'Shots fired' during Belfast violence

'Shots fired' during Belfast violence

Police are investigating reports that a number of shots have been fired in east Belfast, as rioting which broke out in the wake of a city centre flag protest on Saturday afternoon continued into the night.

On Saturday night, police said riot officers continued to deal with disorder in the Newtownards Road, Albertbridge Road, Castlereagh Street and Templemore Avenue areas on the third consecutive day of violence in the east of the city.

A number of cars and barricades have been set on fire, while petrol bombs fireworks and bricks have been thrown at police.

Water cannon has been deployed against loyalist rioters and three AEP rounds have been fired by officers during the trouble.

"Police came under sustained attack from crowds of more than 100 people throwing petrol bombs, fireworks, bricks and other masonry," a PSNI spokesman said on Saturday night.

"One officer has been injured but didn't require hospital treatment."

"A number of arrests have been made."

There were also reports of public disorder in the Ballymena area. Police said Larne Road Link was closed from Pennybridge Roundabout to the Bog Road on Saturday night.

Earlier a man, aged 38, was arrested on suspicion of attempted murder, following reports of gunfire aimed at police lines on the Newtownards Road.

It is understood the PSNI helicopter was used to prompt the arrest.

Two other men were also detained during the afternoon violence.

One was charged with a number of public order offences and appeared before a special sitting of Belfast Magistrates' Court on Saturday night.

It came after police said they were attacked from a 100-strong loyalist crowd, who hurled bricks and fireworks at officers on Saturday afternoon. Water cannon was also used against rioters.

The trouble in Belfast began when hundreds of loyalist demonstrators returning from City Hall came under attack from missiles which were thrown from the nearby nationalist Short Strand area.

Earlier, up to 1,000 loyalists took part in a protest march in Belfast city centre forcing road closures and disrupting traffic and trade in the area.

The city centre protest passed off without incident. It was the latest in a series of demonstrations which have been staged throughout Northern Ireland after Belfast councillors voted to only fly the Union Flag from City Hall on designated days.

East Belfast MP Naomi Long has repeated her call for protests to end, describing reports that shots had been fired as "deeply disturbing."

The Alliance politician said it was further proof the ongoing protests were becoming inextricably linked with violence.

"This latest rioting, and chilling reports of shots being fired, mark a new low and must be unequivocally condemned," she said.

"Violence has become more orchestrated. Those who claim leadership of the protests need to bring them to an end so we can discuss any grievances they feel they have in a democratic and peaceful manner," she added.

East Belfast Councillor Niall Ó Donnghaile said: "It is important the PSNI act to ensure that attacks on isolated catholic communities like the Short Strand masked under the guise of flag protests are brought to an immediate end.

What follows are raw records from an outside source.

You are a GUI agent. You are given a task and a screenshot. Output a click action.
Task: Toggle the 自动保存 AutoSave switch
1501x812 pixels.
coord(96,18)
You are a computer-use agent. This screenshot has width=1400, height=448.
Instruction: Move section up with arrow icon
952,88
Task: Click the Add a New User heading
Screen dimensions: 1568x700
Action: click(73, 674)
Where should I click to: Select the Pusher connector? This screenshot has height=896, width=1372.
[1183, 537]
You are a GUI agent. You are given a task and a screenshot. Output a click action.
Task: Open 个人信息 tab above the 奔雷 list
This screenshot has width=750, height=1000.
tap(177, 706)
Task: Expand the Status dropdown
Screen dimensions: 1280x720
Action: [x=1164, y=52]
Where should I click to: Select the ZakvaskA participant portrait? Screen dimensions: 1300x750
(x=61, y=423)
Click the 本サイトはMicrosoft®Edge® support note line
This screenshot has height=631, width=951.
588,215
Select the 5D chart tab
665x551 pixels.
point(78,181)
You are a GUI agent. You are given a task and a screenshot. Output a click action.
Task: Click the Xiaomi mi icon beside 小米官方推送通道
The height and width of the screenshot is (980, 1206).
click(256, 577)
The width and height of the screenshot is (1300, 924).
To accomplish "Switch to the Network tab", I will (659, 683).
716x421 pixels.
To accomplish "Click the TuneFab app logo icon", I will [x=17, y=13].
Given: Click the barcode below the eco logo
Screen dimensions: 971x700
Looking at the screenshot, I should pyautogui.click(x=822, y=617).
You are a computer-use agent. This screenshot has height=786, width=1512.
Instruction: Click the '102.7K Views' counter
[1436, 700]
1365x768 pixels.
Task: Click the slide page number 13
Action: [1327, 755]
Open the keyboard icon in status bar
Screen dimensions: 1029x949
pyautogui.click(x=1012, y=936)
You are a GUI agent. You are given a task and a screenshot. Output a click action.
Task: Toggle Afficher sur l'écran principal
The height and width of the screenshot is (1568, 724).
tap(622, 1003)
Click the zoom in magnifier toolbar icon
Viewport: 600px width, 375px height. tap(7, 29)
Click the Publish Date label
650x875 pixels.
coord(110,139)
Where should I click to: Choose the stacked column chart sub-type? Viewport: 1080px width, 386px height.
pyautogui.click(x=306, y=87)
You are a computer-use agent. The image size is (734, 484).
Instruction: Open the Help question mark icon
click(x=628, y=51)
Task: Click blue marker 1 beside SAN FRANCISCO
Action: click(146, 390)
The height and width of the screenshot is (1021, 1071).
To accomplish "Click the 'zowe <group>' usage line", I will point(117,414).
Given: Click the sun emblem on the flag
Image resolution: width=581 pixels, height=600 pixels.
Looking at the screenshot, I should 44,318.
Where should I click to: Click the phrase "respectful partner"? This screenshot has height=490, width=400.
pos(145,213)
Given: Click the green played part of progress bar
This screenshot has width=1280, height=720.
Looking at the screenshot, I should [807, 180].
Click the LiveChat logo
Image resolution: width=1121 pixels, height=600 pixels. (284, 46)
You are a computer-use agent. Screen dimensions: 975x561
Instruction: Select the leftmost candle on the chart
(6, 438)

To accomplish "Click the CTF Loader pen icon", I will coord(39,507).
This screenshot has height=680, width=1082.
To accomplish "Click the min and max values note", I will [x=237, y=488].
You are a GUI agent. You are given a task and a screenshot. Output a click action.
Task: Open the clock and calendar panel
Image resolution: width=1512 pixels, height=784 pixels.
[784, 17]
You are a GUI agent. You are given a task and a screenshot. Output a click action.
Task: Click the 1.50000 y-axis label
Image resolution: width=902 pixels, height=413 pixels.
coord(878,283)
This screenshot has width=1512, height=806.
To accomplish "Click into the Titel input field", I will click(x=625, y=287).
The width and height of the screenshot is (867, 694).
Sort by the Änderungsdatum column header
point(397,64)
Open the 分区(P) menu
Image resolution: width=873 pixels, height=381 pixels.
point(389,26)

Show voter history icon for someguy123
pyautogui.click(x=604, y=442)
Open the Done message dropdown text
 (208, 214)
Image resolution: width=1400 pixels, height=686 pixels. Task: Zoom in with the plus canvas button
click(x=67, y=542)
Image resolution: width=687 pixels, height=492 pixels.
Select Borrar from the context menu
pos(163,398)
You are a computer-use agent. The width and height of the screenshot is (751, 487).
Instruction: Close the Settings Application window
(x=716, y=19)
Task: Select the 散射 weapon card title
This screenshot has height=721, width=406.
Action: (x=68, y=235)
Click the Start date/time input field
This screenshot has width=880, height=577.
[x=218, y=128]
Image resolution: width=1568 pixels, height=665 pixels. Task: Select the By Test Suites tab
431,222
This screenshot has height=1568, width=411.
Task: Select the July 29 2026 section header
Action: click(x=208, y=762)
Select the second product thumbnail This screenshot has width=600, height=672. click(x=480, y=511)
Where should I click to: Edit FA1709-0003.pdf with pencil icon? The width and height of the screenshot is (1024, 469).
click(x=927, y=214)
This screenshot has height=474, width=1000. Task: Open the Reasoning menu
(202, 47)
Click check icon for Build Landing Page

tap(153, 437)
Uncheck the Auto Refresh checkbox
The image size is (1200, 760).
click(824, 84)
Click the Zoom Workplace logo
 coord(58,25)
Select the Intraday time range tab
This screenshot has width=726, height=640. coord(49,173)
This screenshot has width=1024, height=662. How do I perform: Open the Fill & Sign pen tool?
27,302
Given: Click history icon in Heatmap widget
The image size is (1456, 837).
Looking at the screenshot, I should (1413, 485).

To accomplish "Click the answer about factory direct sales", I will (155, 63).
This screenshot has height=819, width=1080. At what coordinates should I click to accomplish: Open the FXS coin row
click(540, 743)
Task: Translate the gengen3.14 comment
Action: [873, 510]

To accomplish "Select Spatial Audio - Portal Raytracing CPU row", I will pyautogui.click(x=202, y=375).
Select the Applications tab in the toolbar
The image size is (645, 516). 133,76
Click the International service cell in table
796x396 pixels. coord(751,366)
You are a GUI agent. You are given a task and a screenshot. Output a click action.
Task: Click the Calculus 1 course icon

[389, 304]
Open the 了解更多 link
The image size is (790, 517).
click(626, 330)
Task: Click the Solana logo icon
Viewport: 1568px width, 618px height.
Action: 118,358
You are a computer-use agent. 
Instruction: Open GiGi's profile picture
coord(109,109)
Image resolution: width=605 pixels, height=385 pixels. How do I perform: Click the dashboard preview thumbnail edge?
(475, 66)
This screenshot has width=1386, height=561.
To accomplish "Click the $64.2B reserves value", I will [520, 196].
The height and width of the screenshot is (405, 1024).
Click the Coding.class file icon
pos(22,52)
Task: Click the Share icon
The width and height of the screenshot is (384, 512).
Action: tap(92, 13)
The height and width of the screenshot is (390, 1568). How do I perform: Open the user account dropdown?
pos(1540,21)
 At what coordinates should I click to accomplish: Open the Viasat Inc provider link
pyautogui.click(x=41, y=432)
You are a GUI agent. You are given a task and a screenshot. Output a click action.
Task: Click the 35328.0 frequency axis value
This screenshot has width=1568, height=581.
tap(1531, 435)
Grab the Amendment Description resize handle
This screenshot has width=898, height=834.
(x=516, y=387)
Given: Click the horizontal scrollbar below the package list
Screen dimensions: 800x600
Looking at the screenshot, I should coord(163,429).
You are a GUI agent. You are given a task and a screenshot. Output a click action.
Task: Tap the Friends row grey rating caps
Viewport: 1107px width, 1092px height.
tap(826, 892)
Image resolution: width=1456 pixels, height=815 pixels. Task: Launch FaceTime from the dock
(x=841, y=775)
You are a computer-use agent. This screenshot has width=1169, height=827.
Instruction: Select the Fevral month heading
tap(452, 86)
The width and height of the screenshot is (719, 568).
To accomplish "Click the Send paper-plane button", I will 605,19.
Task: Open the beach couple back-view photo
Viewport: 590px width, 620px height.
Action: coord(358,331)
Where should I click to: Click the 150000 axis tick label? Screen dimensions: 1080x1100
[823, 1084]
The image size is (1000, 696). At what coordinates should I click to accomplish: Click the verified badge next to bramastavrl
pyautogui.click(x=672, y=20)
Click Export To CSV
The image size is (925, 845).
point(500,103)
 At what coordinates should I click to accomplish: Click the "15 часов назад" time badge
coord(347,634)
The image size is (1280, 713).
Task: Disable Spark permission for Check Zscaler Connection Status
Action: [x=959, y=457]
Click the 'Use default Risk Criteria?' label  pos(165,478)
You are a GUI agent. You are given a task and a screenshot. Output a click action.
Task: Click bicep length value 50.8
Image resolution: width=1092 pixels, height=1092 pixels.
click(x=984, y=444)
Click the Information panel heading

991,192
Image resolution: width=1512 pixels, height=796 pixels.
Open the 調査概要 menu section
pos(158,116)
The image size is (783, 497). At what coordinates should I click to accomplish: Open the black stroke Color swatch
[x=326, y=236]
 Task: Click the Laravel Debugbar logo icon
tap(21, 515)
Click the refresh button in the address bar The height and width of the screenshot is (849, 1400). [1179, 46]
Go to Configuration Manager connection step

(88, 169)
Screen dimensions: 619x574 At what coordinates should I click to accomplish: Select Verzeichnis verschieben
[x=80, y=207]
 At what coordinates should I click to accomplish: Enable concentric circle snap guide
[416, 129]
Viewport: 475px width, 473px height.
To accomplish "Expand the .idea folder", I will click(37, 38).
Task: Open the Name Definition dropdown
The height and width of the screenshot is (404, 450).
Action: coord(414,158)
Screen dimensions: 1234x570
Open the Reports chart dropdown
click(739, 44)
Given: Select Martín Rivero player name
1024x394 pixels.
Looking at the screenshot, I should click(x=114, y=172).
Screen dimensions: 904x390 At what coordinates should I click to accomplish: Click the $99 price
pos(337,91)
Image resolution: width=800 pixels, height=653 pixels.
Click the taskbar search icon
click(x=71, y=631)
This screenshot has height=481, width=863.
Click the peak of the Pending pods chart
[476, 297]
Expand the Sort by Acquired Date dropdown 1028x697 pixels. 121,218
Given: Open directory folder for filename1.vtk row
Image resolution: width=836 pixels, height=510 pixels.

"There has been some good work done by the PSNI in keeping unionist rioters away from this community but significant mistakes have been made in facilitating illegal protests and marches in East Belfast," the former Sinn Féin Lord Mayor added.

SDLP policing spokesperson Conall McDevitt said: "Those organising these protests on social media must bear full responsibility for the violence that has ensued and must be fully held to account for violence that is continuing to take place."

Meanwhile, the Chairman of the Police Federation for Northern Ireland told UTV that the PSNI was being stretched to the limit by the geographical spread of the often sporadic violence - and also the "very severe" threat from dissident republicans.

Terry Spence said he believed the UVF orchestrated violence in the east of the city.

He added that people should now realise the protests have been hijacked by paramilitaries - and should stay away from them.

Mr Spence said the police force was under resourced and needed additional man power.

On Friday night, nine officers were injured in street violence in the Greater Belfast area. The previous night, 10 officers also sustained injuries.

First Minister Peter Robinson has strongly condemned the rioting.

"The violence and destruction visited on the PSNI is a disgrace, criminally wrong and cannot be justified," the DUP leader said.